Wednesday, October 11, 2006

27th Wednesday in Ordinary Time (II)
Vertical and Horizontal


Readings: Galatians 2:1-2,7-14; Psalms 117:1-2; Luke 11:1-4

There’s a characteristic of the spiritual life that’s probably as crucial as it’s easy to forget and difficult to negotiate. And that is the close connection between our relationships with God and with others. We know well that when Jesus was asked for the first and greatest commandment, he gave a two-in-one answer: love God and your neighbour. The vertical and horizontal aspects of the spiritual life are inseparable.

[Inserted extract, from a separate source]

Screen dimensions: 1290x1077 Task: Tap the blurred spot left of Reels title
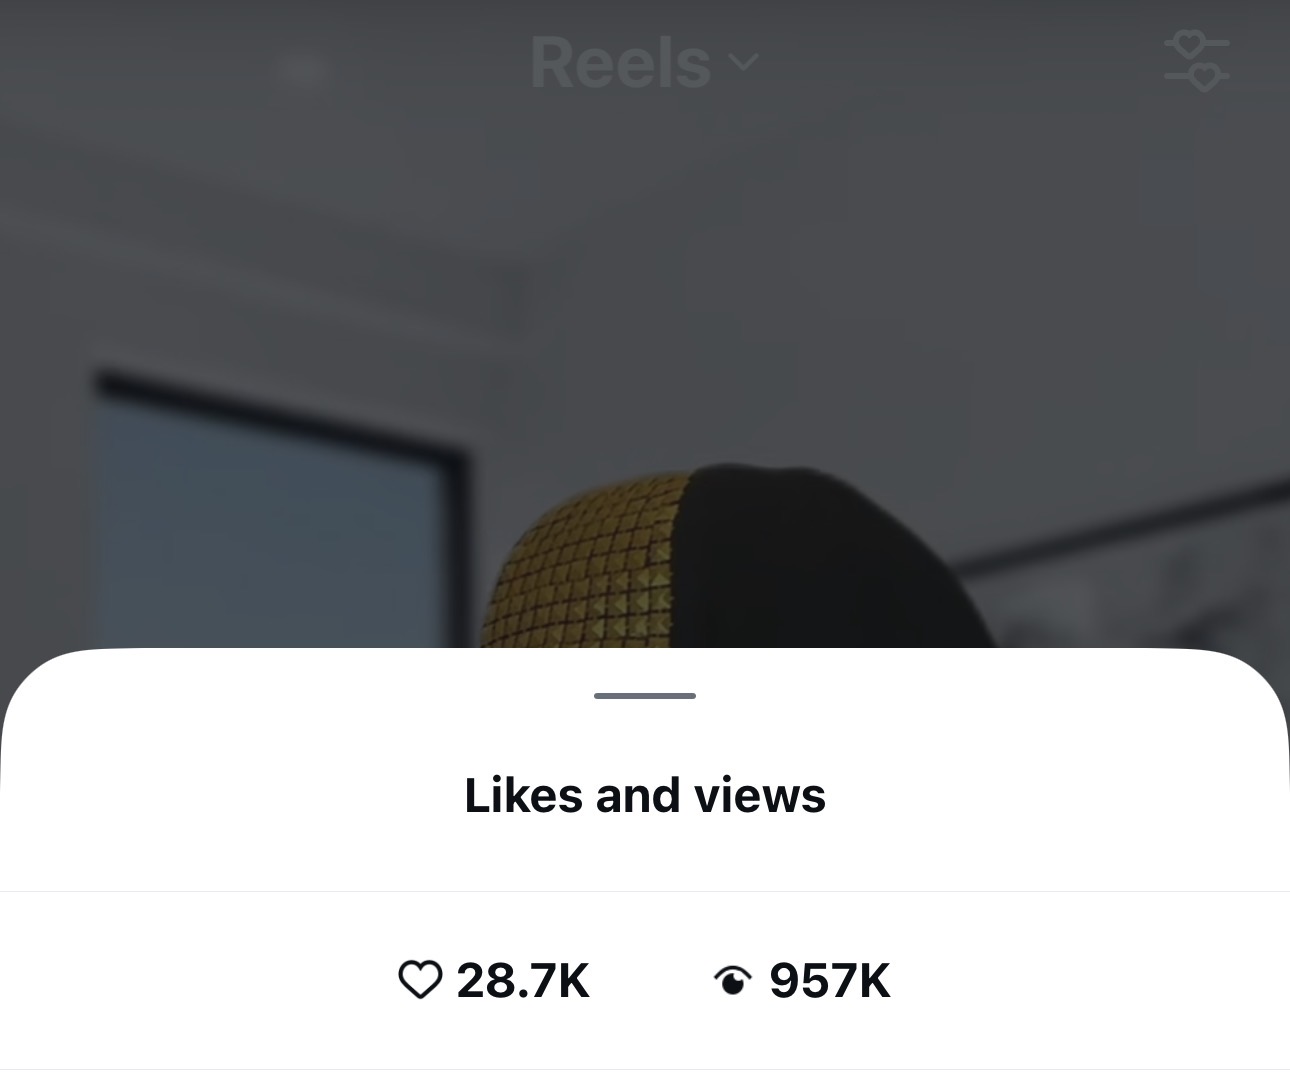[x=303, y=68]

Our readings illustrate this truth very clearly today. What prompts Paul to go to Jerusalem after having preached the gospel for fourteen years? I went there as a result of a revelation, he says. God prompted him to go. And the outcome was the sealing of a partnership: we were to go to the pagans and they to the circumcised. Paul’s relationship with his Lord and Master led him not only to spread the gospel, but also to do it in collaboration with others.

There’s more. We also notice that the vertical and horizontal beams of the spiritual life are crucial in another sense. They inevitably come together in the shape of a cross. In the first reading Paul’s allegiance to the Lord leads him not only into partnership but also into conflict with Peter, whom he opposed… to his face, since he was manifestly in the wrong.

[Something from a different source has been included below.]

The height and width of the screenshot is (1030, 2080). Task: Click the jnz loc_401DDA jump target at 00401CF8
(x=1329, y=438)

Is it any wonder that we may sometimes find it tempting to overemphasize one aspect of the spiritual life – the vertical or the horizontal – at the expense of the other?

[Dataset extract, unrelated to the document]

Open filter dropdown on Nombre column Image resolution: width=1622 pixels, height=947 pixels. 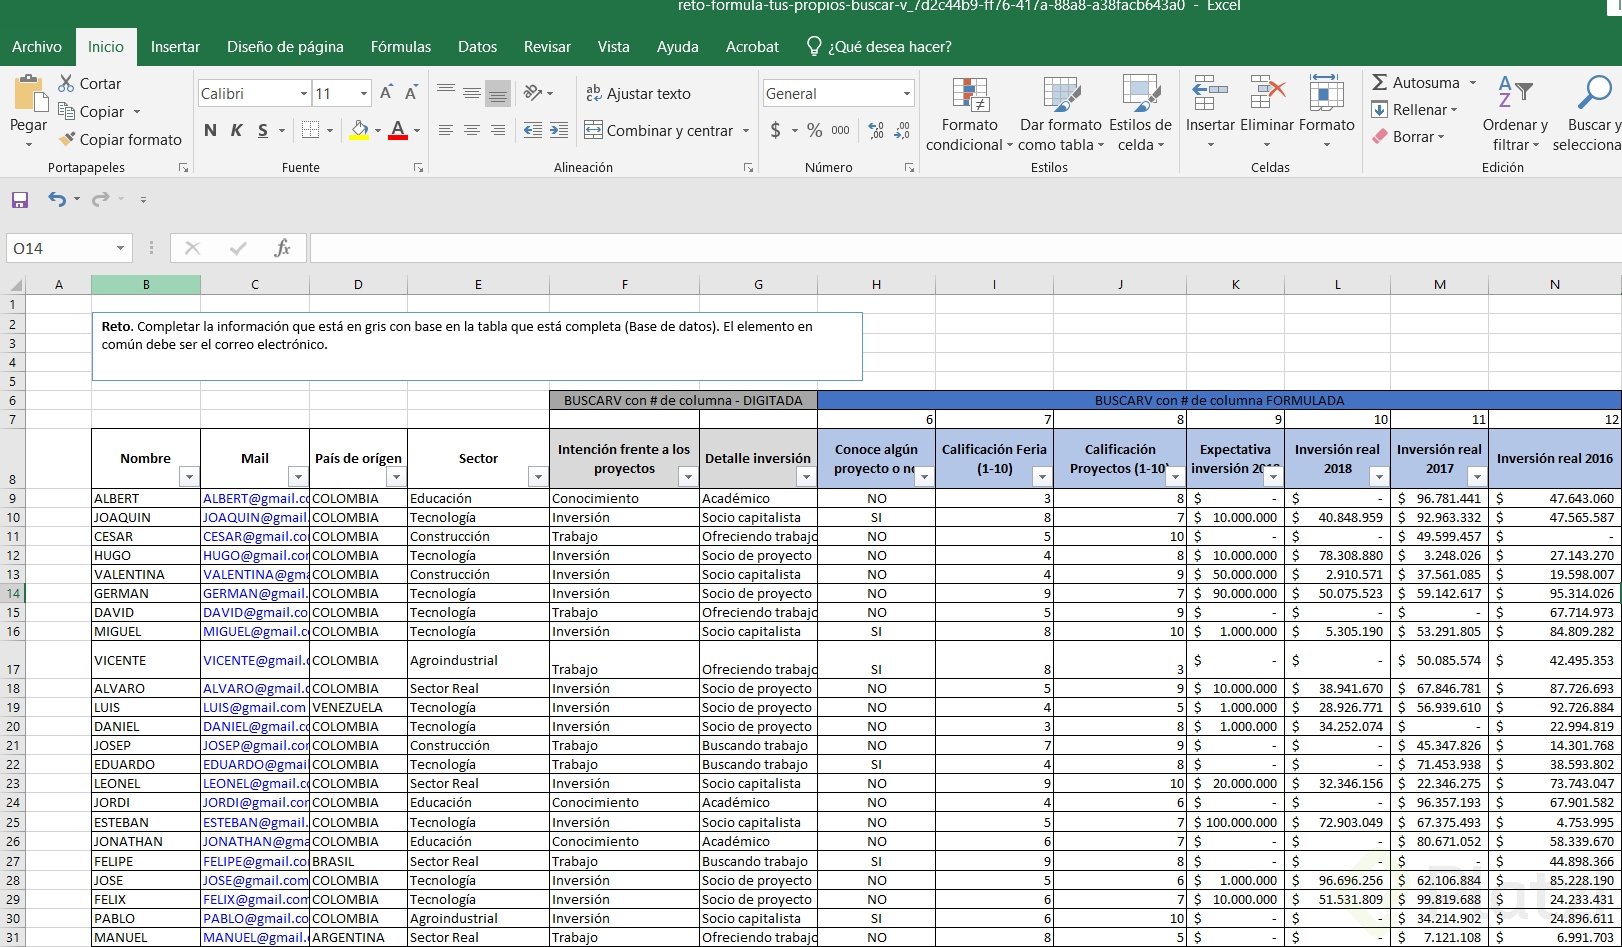(188, 477)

During these times of temptation, we might revisit and make our own the prayer that Jesus shares in the gospel today. As we know so well, it contains both the vertical and the horizontal: Father, may your name be held holy, your kingdom come… forgive us our sins, for we ourselves forgive each one who is in debt to us

Where and how do the vertical and horizontal come together in our lives today?